- **EXCERPT**:
= = = =

Obama begins his offensive against Hillary.

Cross-posted in Orange

Game on, folks.

While there's been some discussion about his nukes stand in the speech today, what's significant is that Barack Obama directed his fire directly at Hillary Clinton today.  

In very stark terms.  Drawing contrasts.

And he's not taking just her on.  He's taking the entire way of thinking that she represents on.

Details below.

First of all, it should be noted that today's date, October 2, 2002, is not coincidental.  This is the 5th anniversary of Obama's much-touted speech opposing the invasion of Iraq.  And he uses that date to drive home the big advantage he has over Senator Clinton--judgment.

You are students. And the great responsibility of students is to question the world around you, to question things that don't add up. With Iraq, we must ask the question: how did we go so wrong?

= = = =

- **WRITTEN INSTRUCTION A**:
According to the post about Obama's offensive against Hillary Clinton, why was the timing of his speech not coincidental?
- **WRITTEN INSTRUCTION B**:
Reproduce the passage of the post about Obama's offensive from "And he's not" to "over Senator Clinton--judgment.".

= = = =

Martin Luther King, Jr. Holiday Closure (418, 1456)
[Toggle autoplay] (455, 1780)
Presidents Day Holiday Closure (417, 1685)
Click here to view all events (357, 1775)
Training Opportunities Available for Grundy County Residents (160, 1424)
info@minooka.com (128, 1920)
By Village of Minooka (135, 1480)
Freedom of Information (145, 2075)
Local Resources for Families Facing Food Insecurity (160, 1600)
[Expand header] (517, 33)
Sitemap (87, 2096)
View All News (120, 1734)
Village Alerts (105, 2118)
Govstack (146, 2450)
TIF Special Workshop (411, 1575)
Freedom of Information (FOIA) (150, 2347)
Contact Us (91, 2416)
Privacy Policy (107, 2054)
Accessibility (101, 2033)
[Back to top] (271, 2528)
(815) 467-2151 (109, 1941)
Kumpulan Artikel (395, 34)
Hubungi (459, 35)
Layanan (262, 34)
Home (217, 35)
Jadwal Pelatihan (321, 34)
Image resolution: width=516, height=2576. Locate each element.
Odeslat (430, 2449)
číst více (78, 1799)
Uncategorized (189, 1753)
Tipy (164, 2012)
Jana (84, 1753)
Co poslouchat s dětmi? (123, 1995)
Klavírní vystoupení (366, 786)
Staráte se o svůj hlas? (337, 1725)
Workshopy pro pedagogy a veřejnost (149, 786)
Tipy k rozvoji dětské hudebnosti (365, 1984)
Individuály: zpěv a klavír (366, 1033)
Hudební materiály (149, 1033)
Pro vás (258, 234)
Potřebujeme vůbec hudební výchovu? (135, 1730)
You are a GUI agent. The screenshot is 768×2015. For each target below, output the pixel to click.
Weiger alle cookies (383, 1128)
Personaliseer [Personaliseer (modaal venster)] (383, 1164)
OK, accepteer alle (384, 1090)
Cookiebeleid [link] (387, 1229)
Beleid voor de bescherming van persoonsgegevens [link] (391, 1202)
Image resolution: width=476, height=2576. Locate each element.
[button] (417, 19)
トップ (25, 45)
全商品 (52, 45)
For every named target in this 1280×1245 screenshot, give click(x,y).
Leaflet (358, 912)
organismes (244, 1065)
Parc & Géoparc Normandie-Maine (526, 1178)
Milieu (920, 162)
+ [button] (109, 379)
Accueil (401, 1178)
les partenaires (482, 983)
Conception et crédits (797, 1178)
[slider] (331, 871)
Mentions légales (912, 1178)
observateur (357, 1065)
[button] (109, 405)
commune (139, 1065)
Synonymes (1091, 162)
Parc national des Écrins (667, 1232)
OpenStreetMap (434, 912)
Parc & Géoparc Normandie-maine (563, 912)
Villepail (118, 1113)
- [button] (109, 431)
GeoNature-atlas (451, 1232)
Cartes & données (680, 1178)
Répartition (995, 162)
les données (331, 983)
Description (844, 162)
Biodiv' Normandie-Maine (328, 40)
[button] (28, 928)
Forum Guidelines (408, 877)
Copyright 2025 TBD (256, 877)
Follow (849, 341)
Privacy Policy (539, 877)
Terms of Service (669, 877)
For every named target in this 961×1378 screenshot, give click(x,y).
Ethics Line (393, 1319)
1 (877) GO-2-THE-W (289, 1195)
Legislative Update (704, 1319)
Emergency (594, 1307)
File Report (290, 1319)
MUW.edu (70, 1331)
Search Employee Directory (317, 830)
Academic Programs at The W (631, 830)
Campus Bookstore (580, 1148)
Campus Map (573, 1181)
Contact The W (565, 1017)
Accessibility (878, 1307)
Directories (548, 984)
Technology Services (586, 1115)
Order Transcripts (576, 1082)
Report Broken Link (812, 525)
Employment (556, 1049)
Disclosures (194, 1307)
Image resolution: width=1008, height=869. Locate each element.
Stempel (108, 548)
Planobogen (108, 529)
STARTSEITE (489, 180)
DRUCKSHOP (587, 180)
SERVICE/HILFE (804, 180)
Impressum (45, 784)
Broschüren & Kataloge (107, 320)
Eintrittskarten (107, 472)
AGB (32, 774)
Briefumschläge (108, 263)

= = = =

- **EXPECTED OUTPUT A**:
The speech fell on the fifth anniversary of Obama's much-touted speech opposing the invasion of Iraq. He used that date to drive home his big advantage over Senator Clinton, which the post names as judgment.

- **EXPECTED OUTPUT B**:
And he's not taking just her on.  He's taking the entire way of thinking that she represents on.

Details below.

First of all, it should be noted that today's date, October 2, 2002, is not coincidental.  This is the 5th anniversary of Obama's much-touted speech opposing the invasion of Iraq.  And he uses that date to drive home the big advantage he has over Senator Clinton--judgment.